Every eight weeks like clockwork, Dennis Kahlberg enters the blood transfusion clinic near his home in Johannesburg, South Africa to donate a unit of blood.

This spring, after 53 years of donating, Kahlberg gave his 300th unit, totaling 142 liters — or 28 times the amount of blood found in a human body. Kahlberg was originally inspired to donate by his father, who donated more than 150 units in his lifetime.

“It’s a wonderful way of saving lives,” said Kahlberg. “To me, it was always my way of doing my share for charity.”
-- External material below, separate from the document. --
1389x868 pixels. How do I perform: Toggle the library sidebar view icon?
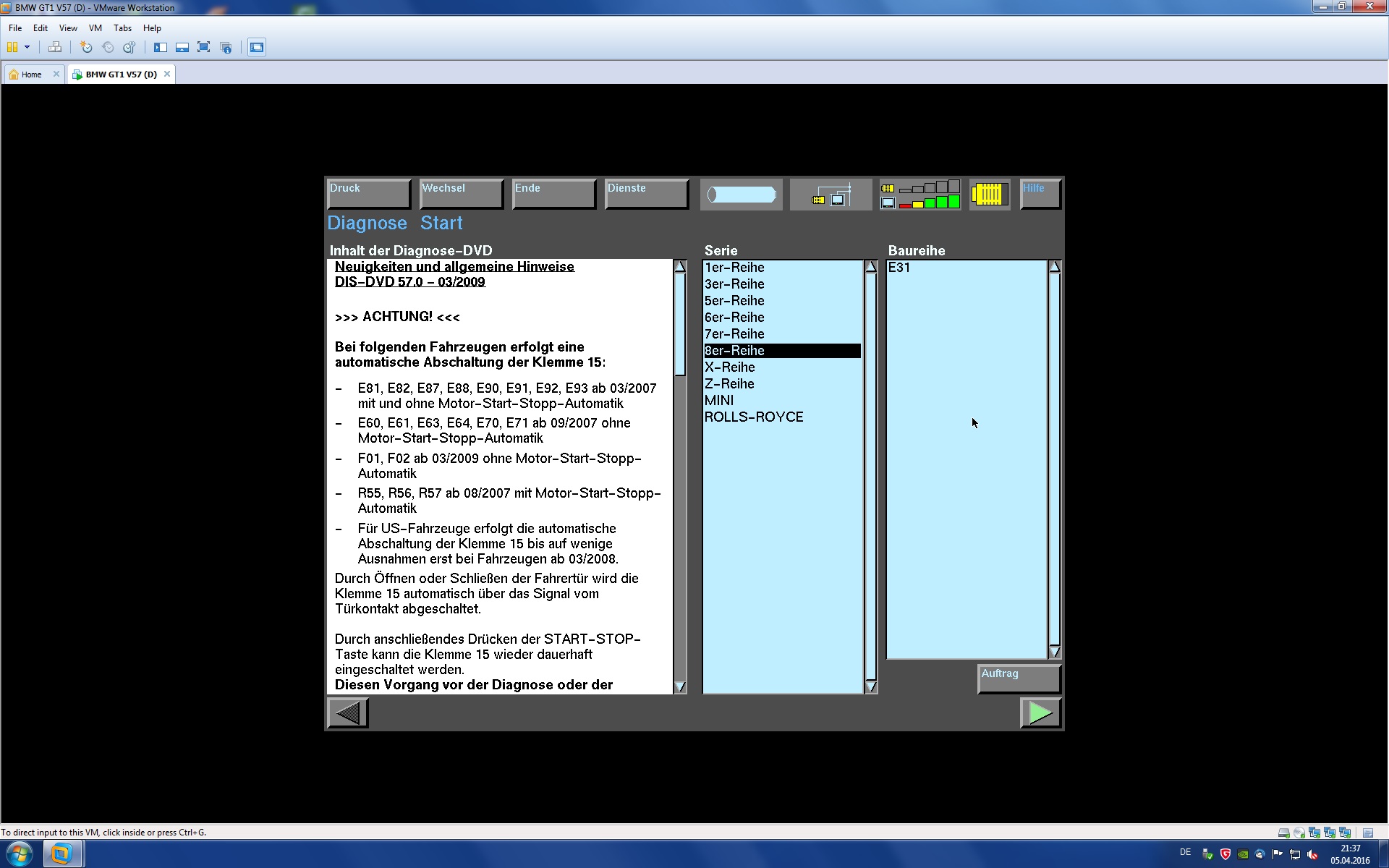[161, 48]
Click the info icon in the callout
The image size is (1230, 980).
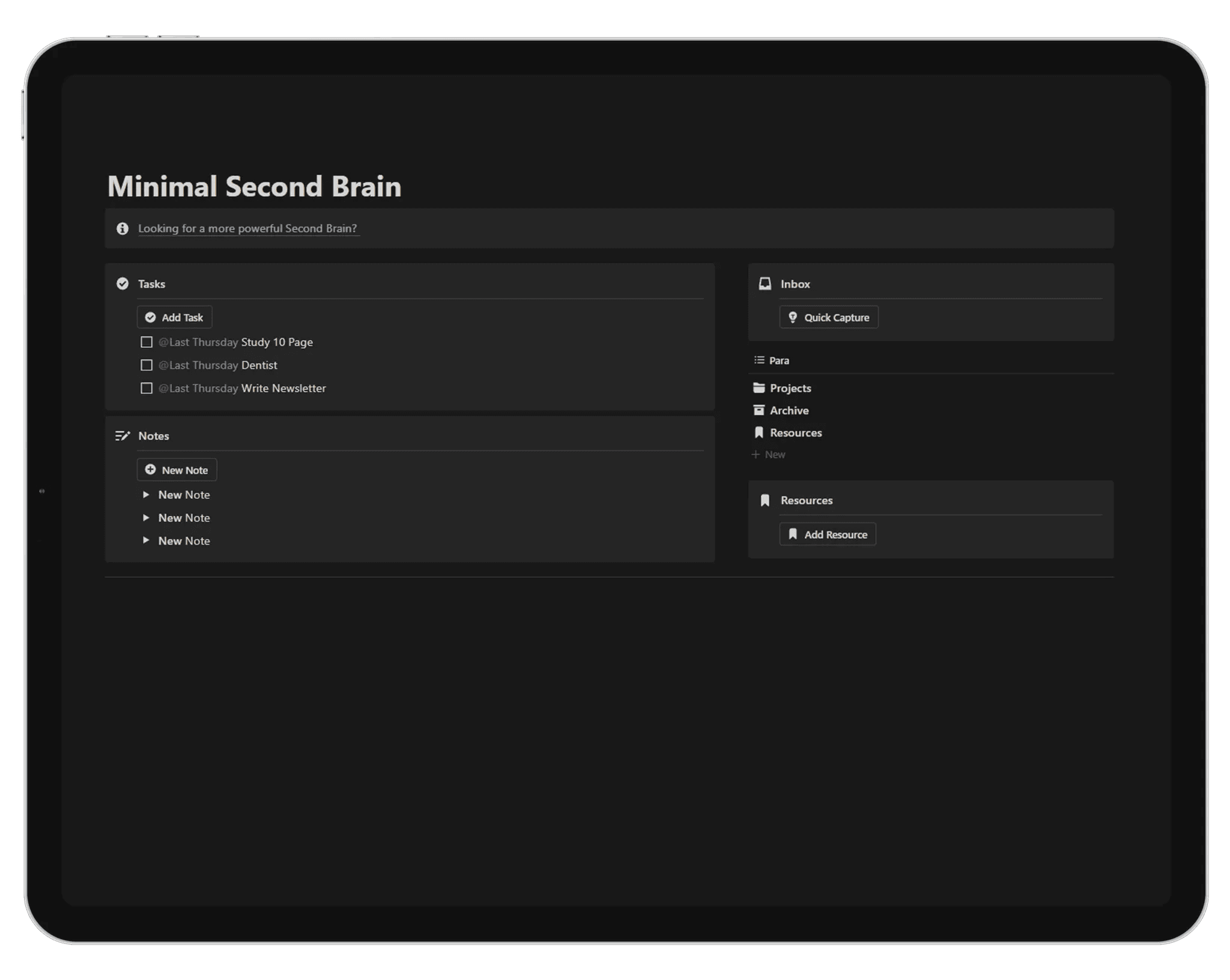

For his achievement, Kahlberg was awarded a medal by the South African Blood Transfusion Services, and the Linksfield SABTS clinic’s blood crew bought him a bottle of sparkling wine. It’s believed that Kahlberg has cracked at least the Top 5 in whole blood donations for his region.

“It’s healthy too, I think. If the rabbis in the Gemarah did it, it should be good,” he said.

Kahlberg’s 300th donation came on March 10, his eldest son Hilton’s birthday. The timing was fitting, as Hilton, inspired by his father, donates plasma in his home city of Melbourne, Australia.

“It’s fantastic,” Hilton said of his father’s milestone. “My father doesn’t do it for recognition. He does it to help people.”

“The first time I went with my father, when I was young, at his 100th donation, and I remember fainting,” said Hilton. The minor hiccup did little to deter him from giving. Now every two to three weeks he donates plasma — a lengthier process than donating whole blood because the red blood cells are cycled back into the body — and estimates he has donated 145 units.

“It becomes a part of my life like Shabbos. Every Friday is Shabbos, and every two weeks I donate plasma,” said Hilton.

Kahlberg does not subscribe to any special routines, he said.

He wakes up at 3 in the morning each weekday and is in synagogue by 4:30 for Torah study and morning minyan and then on to his job as a store man. He bleeds on Tuesdays, he said, because the clinic is open late so he doesn’t have to take off from work.

For fun, Kahlberg lawn bowls, but mostly he and his wife enjoy spending time with their three children and seven grandchildren. One son and a daughter live nearby and were on hand to celebrate with their father when he made his milestone donation. Every Friday night, the extended family gathers for Shabbat, and each year they make a trip to Australia to visit Hilton and his three children.

Last summer, they journeyed to Israel for the first time in decades to watch as Hilton’s son, Saul, who along with his sister, Nicola, donates blood, earned his Israel Defense Forces beret at a ceremony at the Western Wall.

Kahlberg has no plans of slowing up. “I plan to keep giving as long as Hashem keeps me on this earth,” he said.